* [INFORMATION SHOWN]
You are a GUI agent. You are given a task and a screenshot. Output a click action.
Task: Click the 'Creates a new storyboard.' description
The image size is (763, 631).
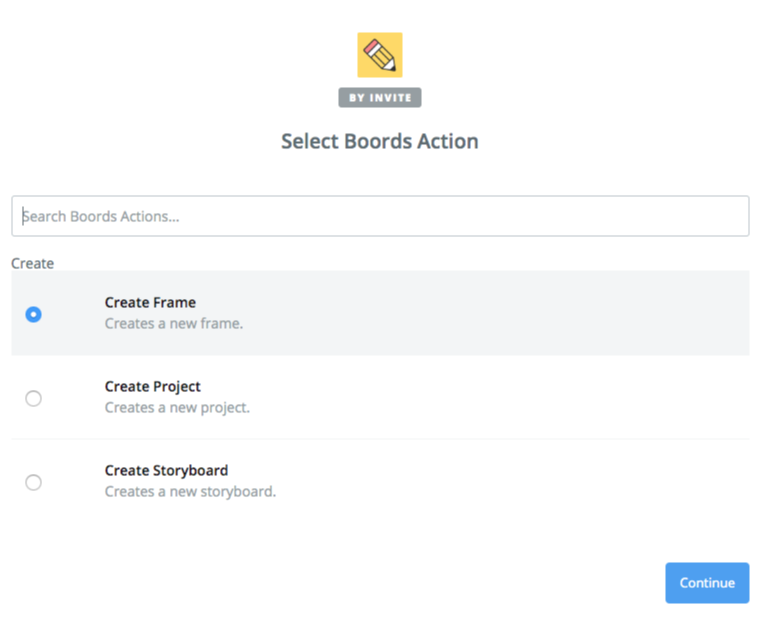[190, 492]
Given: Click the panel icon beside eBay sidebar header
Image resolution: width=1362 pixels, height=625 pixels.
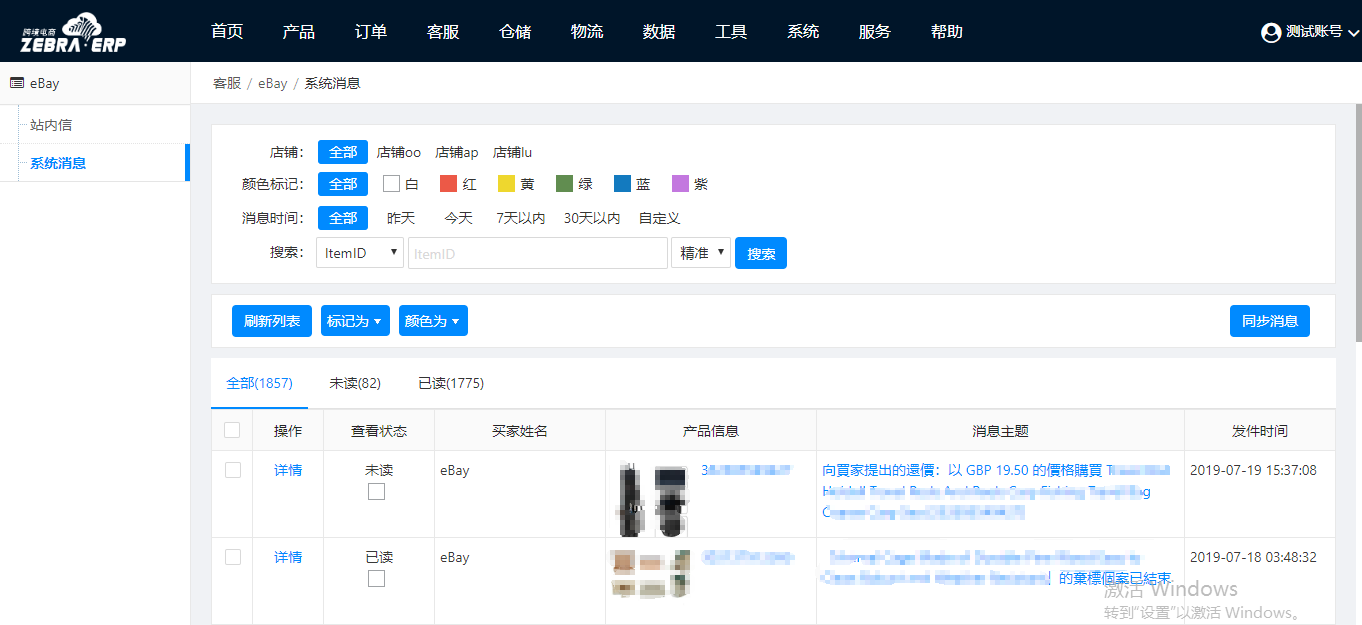Looking at the screenshot, I should coord(16,83).
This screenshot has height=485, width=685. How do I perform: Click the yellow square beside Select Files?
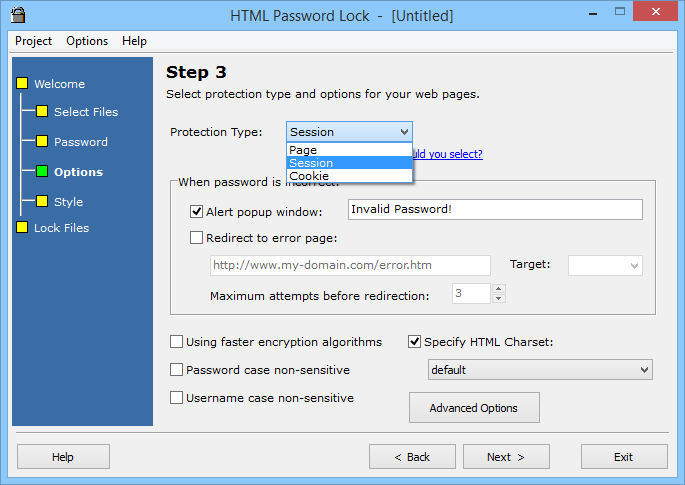tap(42, 111)
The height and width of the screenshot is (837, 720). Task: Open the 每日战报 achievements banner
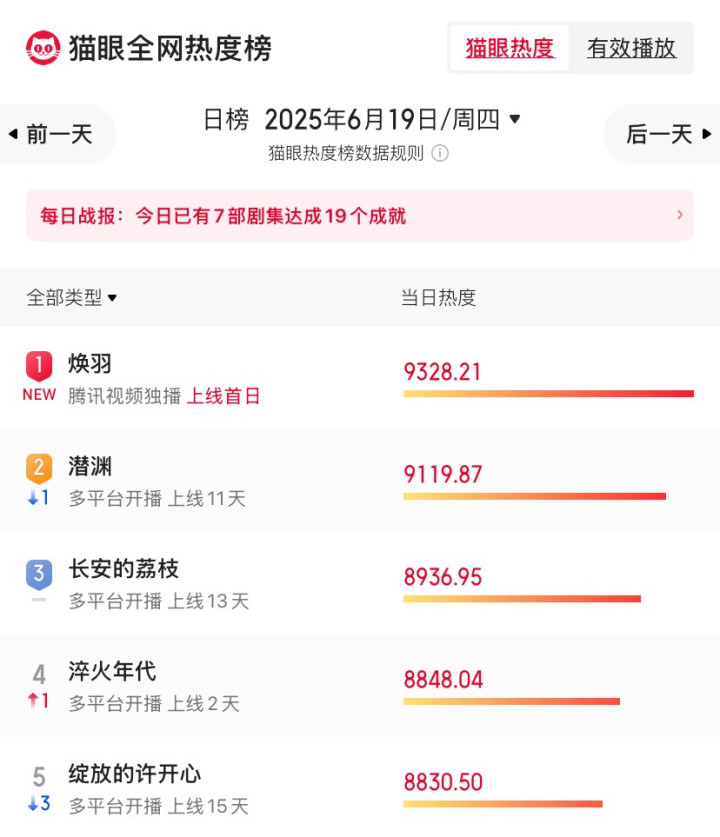(x=360, y=215)
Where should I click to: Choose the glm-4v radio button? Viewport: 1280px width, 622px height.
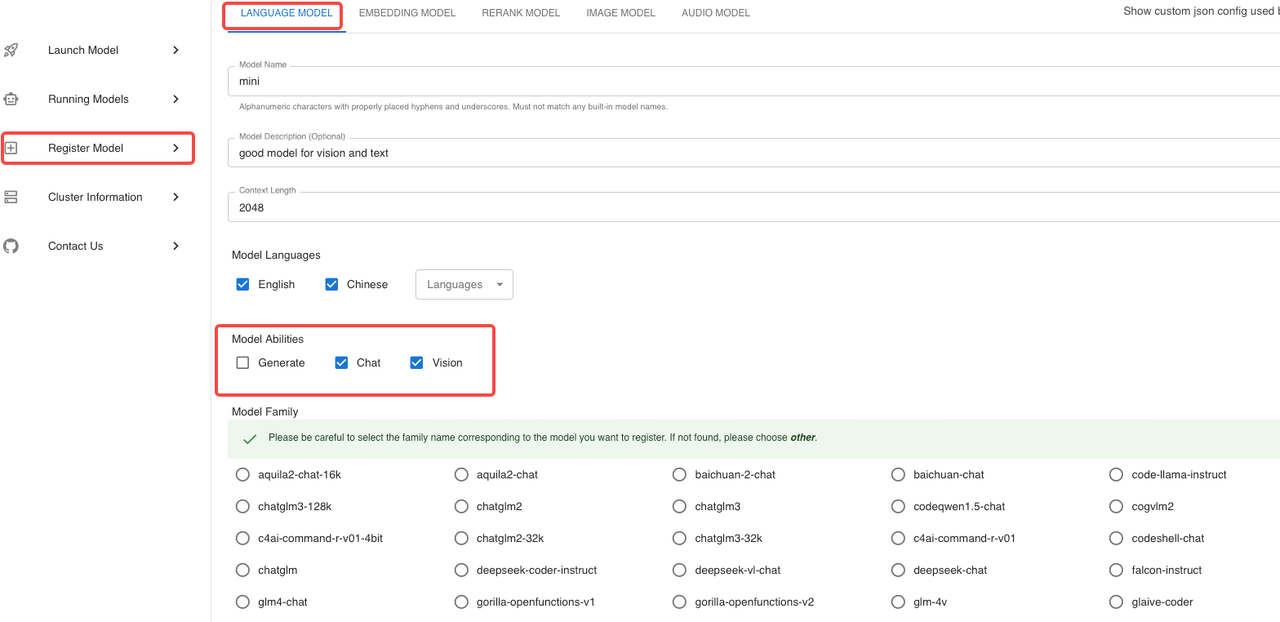pyautogui.click(x=898, y=602)
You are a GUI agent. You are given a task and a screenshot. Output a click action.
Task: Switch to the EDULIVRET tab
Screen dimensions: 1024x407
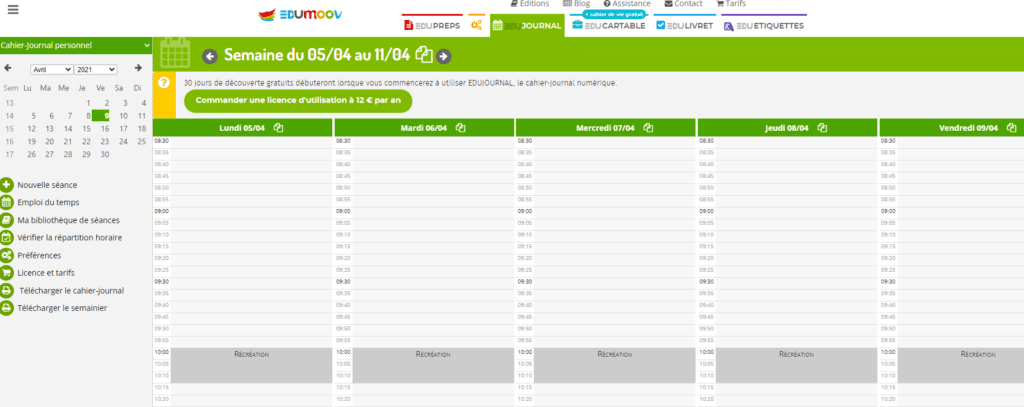[685, 26]
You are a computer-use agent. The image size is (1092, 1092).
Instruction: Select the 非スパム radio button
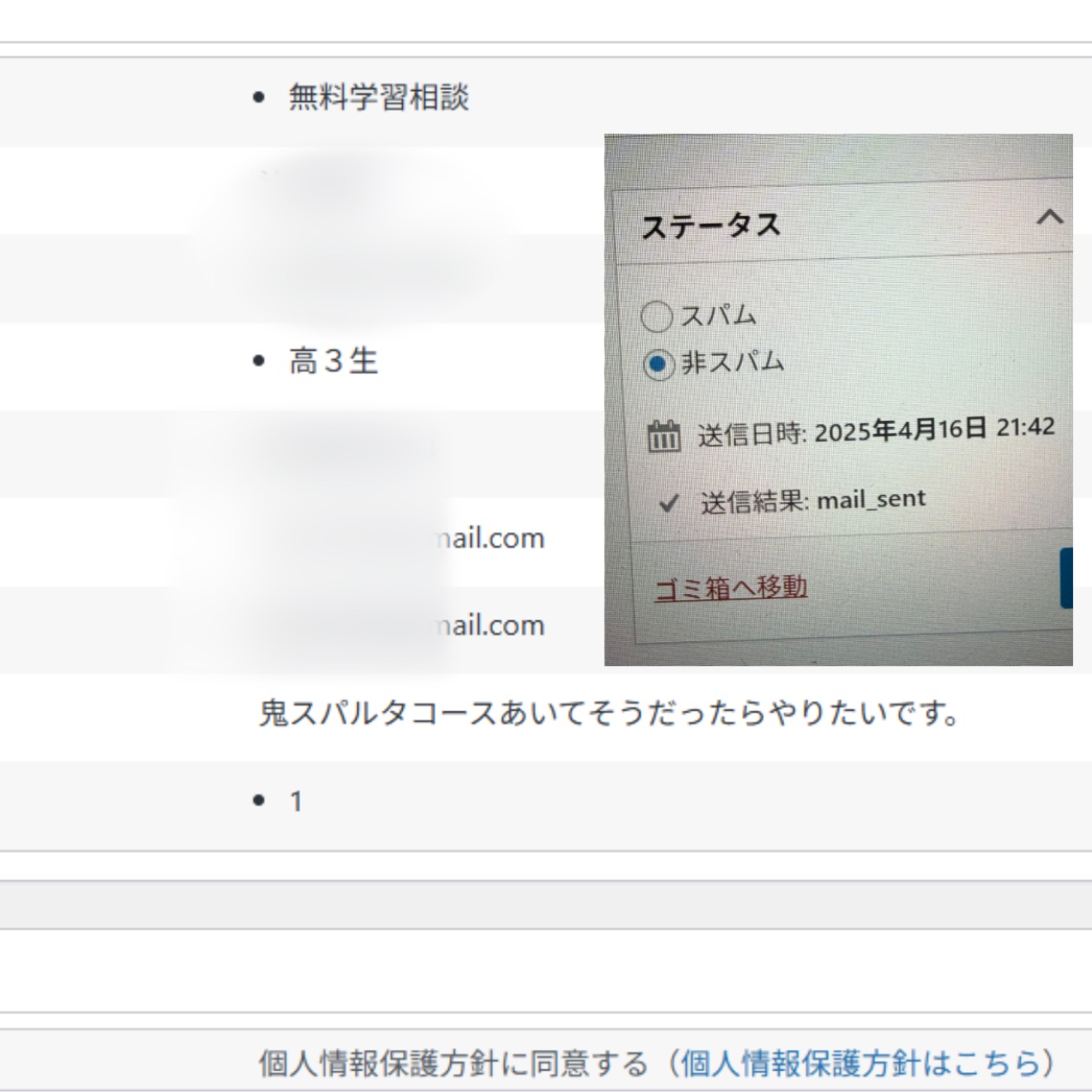point(659,364)
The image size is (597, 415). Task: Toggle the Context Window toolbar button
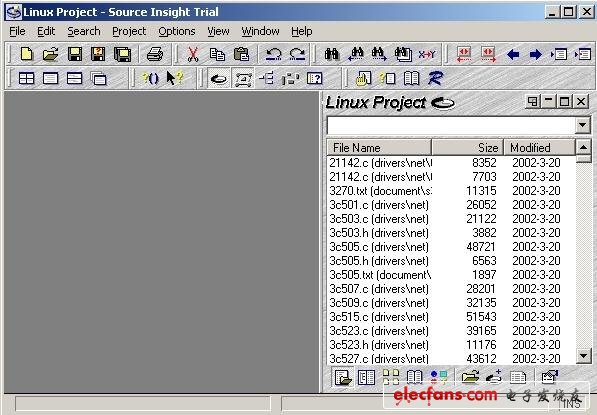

* [WHAT IS BEING ASKED] Copy the records shown above in their entirety and exactly; images are to be left out.

* [EXERCISE SOLUTION]
You are a GUI agent. You are given a task and a screenshot. Output a click action.
Task: Click the 'Creates a new storyboard.' description
The image size is (763, 631).
[190, 492]
Given: Click the panel icon beside eBay sidebar header
Image resolution: width=1362 pixels, height=625 pixels.
Looking at the screenshot, I should coord(16,83).
This screenshot has height=485, width=685. How do I perform: Click the yellow square beside Select Files?
tap(42, 111)
The height and width of the screenshot is (837, 720). Task: Open the 每日战报 achievements banner
(x=360, y=215)
Where should I click to: Choose the glm-4v radio button? Viewport: 1280px width, 622px height.
pyautogui.click(x=898, y=602)
You are a GUI agent. You are given a task and a screenshot. Output a click action.
Task: Switch to the EDULIVRET tab
Screen dimensions: 1024x407
[685, 26]
You are a computer-use agent. The image size is (1092, 1092).
Instruction: Select the 非スパム radio button
point(659,364)
The image size is (597, 415). Task: Toggle the Context Window toolbar button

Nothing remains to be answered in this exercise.